The Olympics has already kissed the sport goodbye and here’s why: While the game's international federation claims 120 countries spread over five continents, the number that take it seriously is more like a dozen. And once you leave the Americas behind, there’s Japan, South Korea, Taiwan and maybe Australia, and that’s it. Instead of getting mad, most U.S. fans have decided to get even by ignoring the World Baseball Classic. That could change this time around.
Granted, most baseball fans on these shores still couldn’t tell you how many times the WBC has been played (twice), or who won (Japan, both times), or even how the home team did in either (don’t ask).
And if most of them could get only one question about the WBC answered, it would be probably be this: “How come so many born-and-bred-in-the-USA ballplayers and managers wind up wearing some other nation’s colors, like the time former major league manager Mike Hargrove wound up in charge of Italy’s national team?” (Hargrove’s answer: “I know how to spell lasagna.”)
But for all the apathy the WBC inspires on these shores, it’s already generated plenty of international intrigue. Round-robin play doesn’t begin until March 2 _ the championship game is scheduled for March 19 at AT&T Park in San Francisco _ but if tournament play turns out to be as cut-throat or even half as entertaining as the run-up has been, shelve those plans to watch spring-training games and set the DVR for the WBC instead.

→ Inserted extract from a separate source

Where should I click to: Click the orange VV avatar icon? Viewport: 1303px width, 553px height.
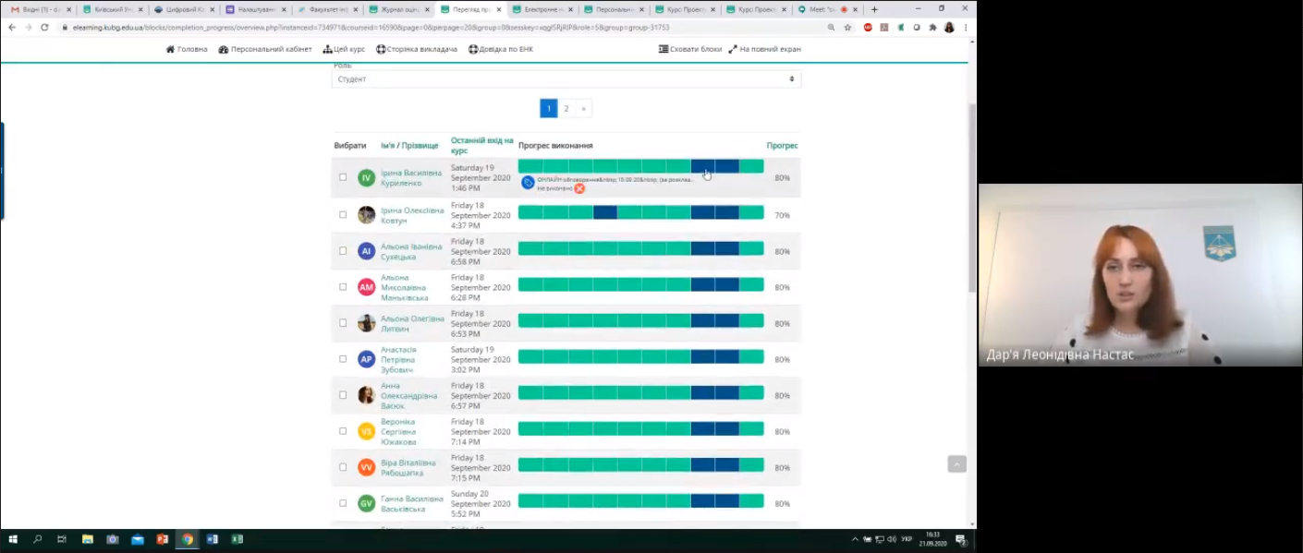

Just the other day, Taiwan tried to send four of its scouts to South Korea’s training camp and they were turned away. Determined to get an advance peak at their long-time rivals _ the Koreans handily whipped Taiwan in their two previous WBC encounters _ the scouts returned the next day dressed up as umpires-in-training and got through security. Everything went swimmingly until the fourth inning, when the scouts started timing South Korea’s pitchers.
“We had our suspicions because there seemed to be too many people in the umpires’ room,” an official for the Korean federation said. “We ejected them from the stadium.

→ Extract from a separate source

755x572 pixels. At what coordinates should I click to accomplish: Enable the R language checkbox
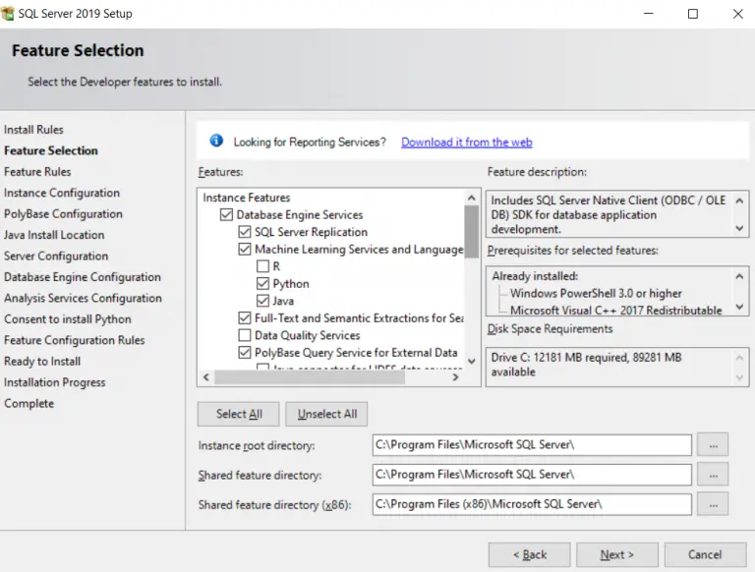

After an apology from the Taiwanese federation calmed the waters, the Koreans must have assumed smooth sailing was ahead. Wrong.

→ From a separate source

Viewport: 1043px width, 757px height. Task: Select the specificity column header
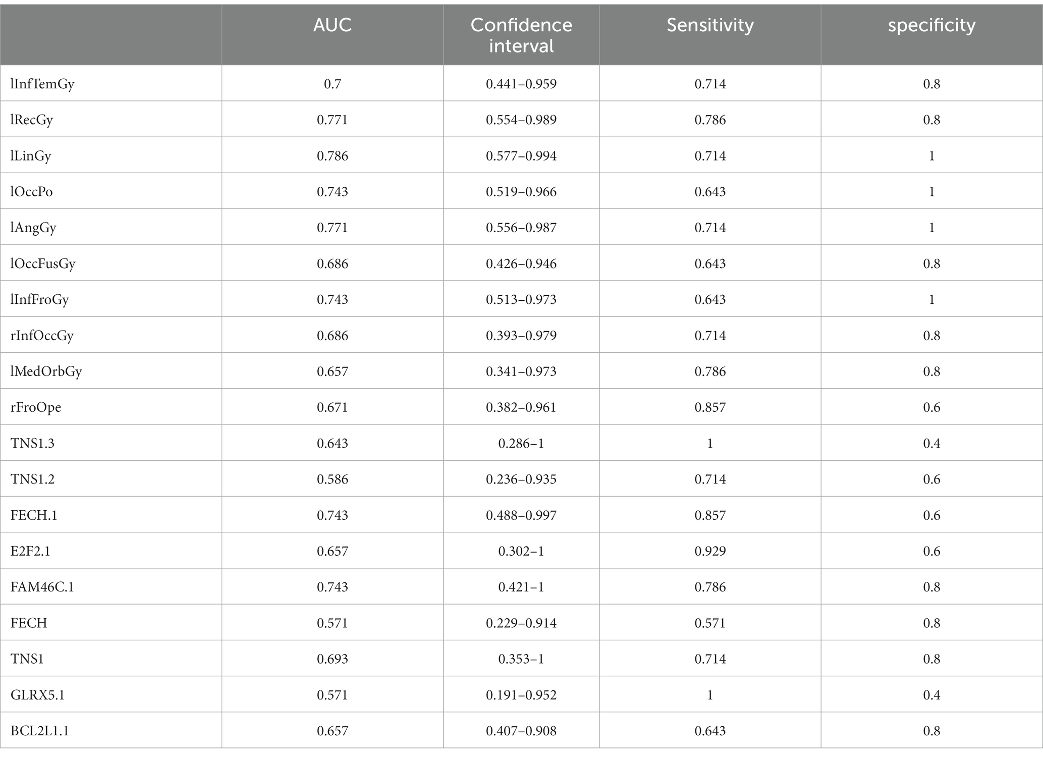[931, 25]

Turns out the Cuban national team was on a barnstorming tour of South Korea, and just for good measure, it brought along its own bag of baseballs. When officials of pro team the Cubans were scheduled to play looked inside, they didn’t like what they saw.
“The ball had thick and wide seams, and it posed injury risks for our pitchers,” a club official said. “Then Cuba suggested we both play a Taiwanese ball. That ball also had big seams and we said we didn’t want to play it. Finally, Cubans brought out some mysterious ball, and again we told them we couldn’t play it.”
The game was canceled _ another Cuban missile crisis? _ but if nothing else, it sent out the signal that some people outside the United States take the game seriously enough to mess with the rules.
So far, the response to these shenanigans back here has been a collective yawn. Major League Baseball tried to show its seriousness by dispatching current MLB executive and former Yankees manager Joe Torre to run the U.S. team, but he hasn’t had much more luck than his predecessors coaxing front-line talent into a “USA” shirt. He knows most of the ballplayers are focused on trying to avoid injury and the season ahead, and that the guys who occupy the same clubhouse chair he used to sit in don’t want to lose them.
Torre conceded he had the same reaction when he was managing the Yankees in 2006 and started fielding questions about players heading to the inaugural WBC.
“I’m saying, `Oh my goodness, what is this all about?’” he recalled. “Because they’re taking our players away.”
Things haven’t gotten much better since. Torre is supposed to get Milwaukee’s Ryan Braun, and 10 players from the World Series champion San Francisco Giants, but it’s hardly an All-Star team. His best pitcher is arguably Toronto’s R.A. Dickey, whose knuckleball might not prove as baffling to guys who _ unlike major leaguers _ are used to a steady diet of pitches travelling at lower speeds.